Shevchenko intervista DAZN
Andriy Shevchenko con la maglia del Milan - Foto FLP/Insidefoto

Shevchenko intervista DAZN. A distanza di anni dal suo addio al Milan, Andriy Shevchenko rappresenta uno degli attaccanti più forti della storia, in grado di segnare decine di gol e di permettere alla formazione rossonera di vincere tutto in Italia e nel mondo. Anzi, in considerazione delle ultime stagioni “di magra” è praticamente impossibile non provare un po’ di nostalgia per il talento dell’ucraino.

L’ex calciatore si è così raccontato ai microfoni di DAZN  e ha raccontato alcuni aspetti di sè, relativi al campo e non solo. Impossibile non pensare a VALERIJ LOBANOVS’KYJ, suo allenatore già ai tempi della Dinamo Kiev, la squadra da cui lo ha acquistato il Mian. “Praticamente tutta la mia storia calcistica è partita quando ho cominciato a lavorare con
lui.
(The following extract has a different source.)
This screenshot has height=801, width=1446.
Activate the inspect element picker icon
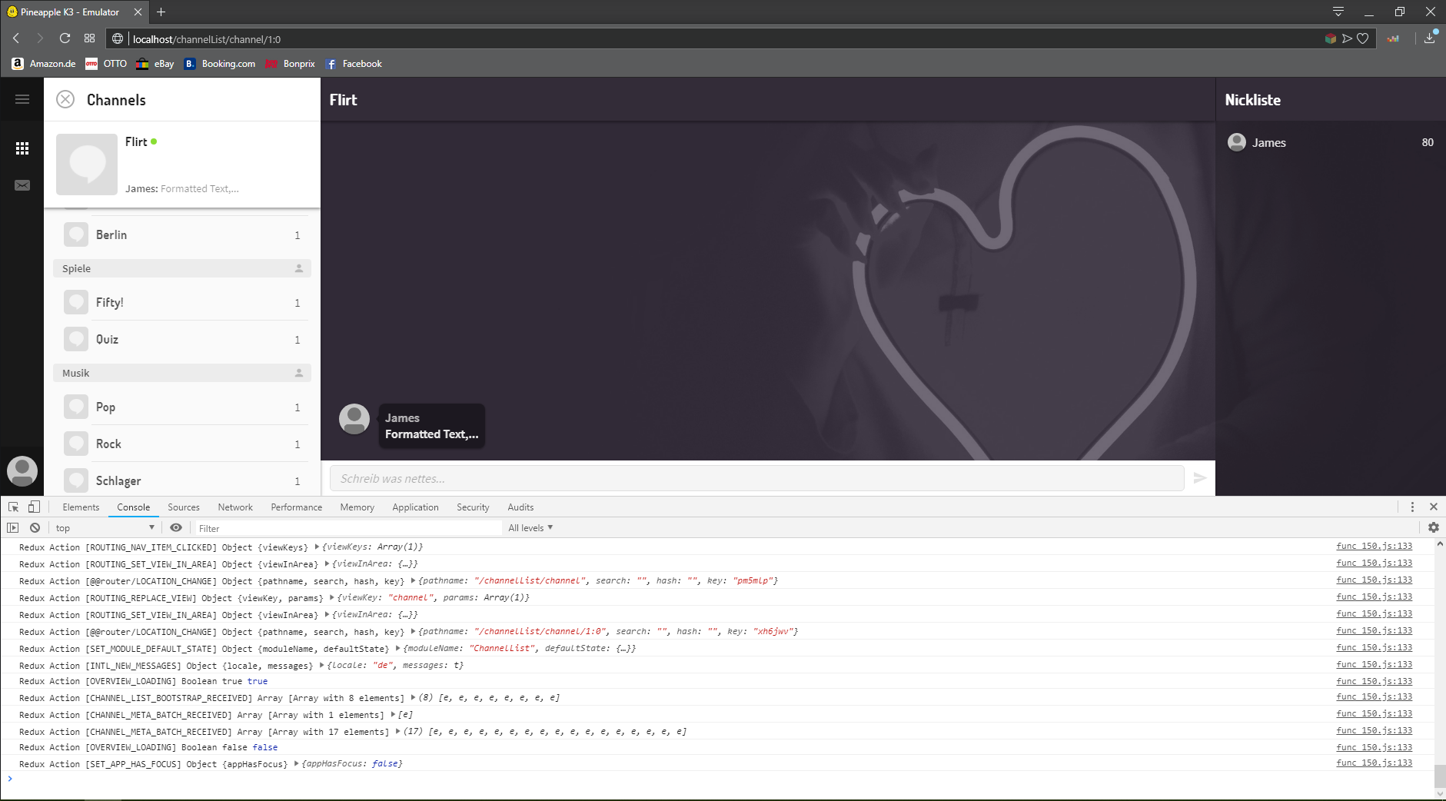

Mi ha dato tanto e mi ha cambiato tanto. Nel periodo invernale durante il ritiro
facevamo 3 allenamenti al giorno. Ci svegliavamo alle 6:30, alle 7:00 c’era il primo
allenamento, o palestra o corsa. Poi facevamo una colazione veloce e cominciava il secondo allenamento. Successivamente ci facevamo una doccia, si mangiava qualcosa e via con il terzo allenamento. Kalaze quando è arrivato ha fatto una fatica tremenda e i primi due anni sono stati difficili per lui”.

Il salto nel calcio che conta è ovviamente arrivato al momento del suo passaggio in rossonero, datato estate 1999, quando il club era campione d’Italia dopo avere conquistato lo scudetto con Alberto Zaccheroni in panchina. Da allora è stato un successo crescente: “Ero felice. È stato un momento speciale. È stato Ibrahim Ba a dirmi che se volevo il 7 potevo averlo. Due giorni dopo ricordo anche che mi chiamò un amico d’infanzia per dirmi che 7 in ebraico si dice “Sheva” (non ci potevo credere). Mi ha detto che mi avrebbe portato fortuna”.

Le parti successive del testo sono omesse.